YOUR ASSIGNMENT –
All that is needed is every line of the listing below that has "computer".
Top of SUPPLIED RECORDS
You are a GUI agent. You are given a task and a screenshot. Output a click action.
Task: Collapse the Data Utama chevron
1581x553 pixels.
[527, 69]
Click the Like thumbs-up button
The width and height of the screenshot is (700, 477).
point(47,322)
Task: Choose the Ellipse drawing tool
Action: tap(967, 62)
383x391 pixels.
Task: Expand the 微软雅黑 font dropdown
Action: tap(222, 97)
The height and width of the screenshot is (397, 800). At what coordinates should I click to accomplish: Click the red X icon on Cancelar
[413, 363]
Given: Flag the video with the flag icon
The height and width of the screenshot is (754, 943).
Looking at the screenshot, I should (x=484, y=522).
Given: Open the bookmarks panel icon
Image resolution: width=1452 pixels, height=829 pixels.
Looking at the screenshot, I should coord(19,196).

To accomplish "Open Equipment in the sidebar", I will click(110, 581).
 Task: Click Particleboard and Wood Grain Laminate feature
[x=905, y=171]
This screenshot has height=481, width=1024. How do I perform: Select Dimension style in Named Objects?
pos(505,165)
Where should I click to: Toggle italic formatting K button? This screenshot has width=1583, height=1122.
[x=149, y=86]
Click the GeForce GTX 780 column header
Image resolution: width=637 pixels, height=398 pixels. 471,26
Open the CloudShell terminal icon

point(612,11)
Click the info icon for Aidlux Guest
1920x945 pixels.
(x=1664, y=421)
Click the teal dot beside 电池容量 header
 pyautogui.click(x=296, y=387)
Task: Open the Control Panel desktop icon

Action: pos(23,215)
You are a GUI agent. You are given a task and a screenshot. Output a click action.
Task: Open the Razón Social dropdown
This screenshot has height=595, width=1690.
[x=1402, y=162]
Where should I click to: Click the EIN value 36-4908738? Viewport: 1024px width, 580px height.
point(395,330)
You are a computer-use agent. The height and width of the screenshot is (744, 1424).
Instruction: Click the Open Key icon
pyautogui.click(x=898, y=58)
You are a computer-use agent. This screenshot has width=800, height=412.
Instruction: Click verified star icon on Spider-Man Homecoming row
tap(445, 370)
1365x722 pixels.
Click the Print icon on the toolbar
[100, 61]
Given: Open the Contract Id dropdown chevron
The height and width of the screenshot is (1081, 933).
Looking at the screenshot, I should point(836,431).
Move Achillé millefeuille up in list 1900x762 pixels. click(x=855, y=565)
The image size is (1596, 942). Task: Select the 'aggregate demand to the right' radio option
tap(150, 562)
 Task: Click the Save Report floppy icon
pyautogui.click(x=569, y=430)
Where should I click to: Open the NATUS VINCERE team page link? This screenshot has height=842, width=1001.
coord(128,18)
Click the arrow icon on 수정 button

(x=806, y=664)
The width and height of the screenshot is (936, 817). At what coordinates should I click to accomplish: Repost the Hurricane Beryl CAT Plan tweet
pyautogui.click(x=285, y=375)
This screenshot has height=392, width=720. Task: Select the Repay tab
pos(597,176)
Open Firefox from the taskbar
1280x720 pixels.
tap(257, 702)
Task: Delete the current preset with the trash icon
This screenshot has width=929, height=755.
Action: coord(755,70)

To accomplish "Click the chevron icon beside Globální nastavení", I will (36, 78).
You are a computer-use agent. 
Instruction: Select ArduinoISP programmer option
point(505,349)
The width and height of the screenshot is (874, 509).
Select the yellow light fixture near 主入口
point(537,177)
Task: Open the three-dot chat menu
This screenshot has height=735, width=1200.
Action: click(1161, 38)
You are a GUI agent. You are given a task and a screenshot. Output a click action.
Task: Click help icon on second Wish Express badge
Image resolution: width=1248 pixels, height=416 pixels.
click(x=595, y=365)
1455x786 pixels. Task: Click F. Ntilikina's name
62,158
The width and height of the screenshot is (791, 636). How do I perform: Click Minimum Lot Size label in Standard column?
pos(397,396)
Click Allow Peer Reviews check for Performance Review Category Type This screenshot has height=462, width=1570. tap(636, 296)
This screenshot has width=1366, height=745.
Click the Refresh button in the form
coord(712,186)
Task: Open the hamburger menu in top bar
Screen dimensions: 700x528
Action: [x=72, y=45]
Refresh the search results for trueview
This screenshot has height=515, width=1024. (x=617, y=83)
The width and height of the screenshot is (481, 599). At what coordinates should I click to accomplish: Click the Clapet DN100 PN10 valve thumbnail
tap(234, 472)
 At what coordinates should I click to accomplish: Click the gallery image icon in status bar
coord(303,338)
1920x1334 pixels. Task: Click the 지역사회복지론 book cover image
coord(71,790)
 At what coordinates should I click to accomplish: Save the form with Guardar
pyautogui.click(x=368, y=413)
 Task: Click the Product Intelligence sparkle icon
Bottom of SUPPLIED RECORDS
RESPONSE BELOW –
You are a computer-use agent. The height and width of the screenshot is (744, 1424).
You are a computer-use agent. This screenshot has width=800, height=412.
You are a computer-use agent. 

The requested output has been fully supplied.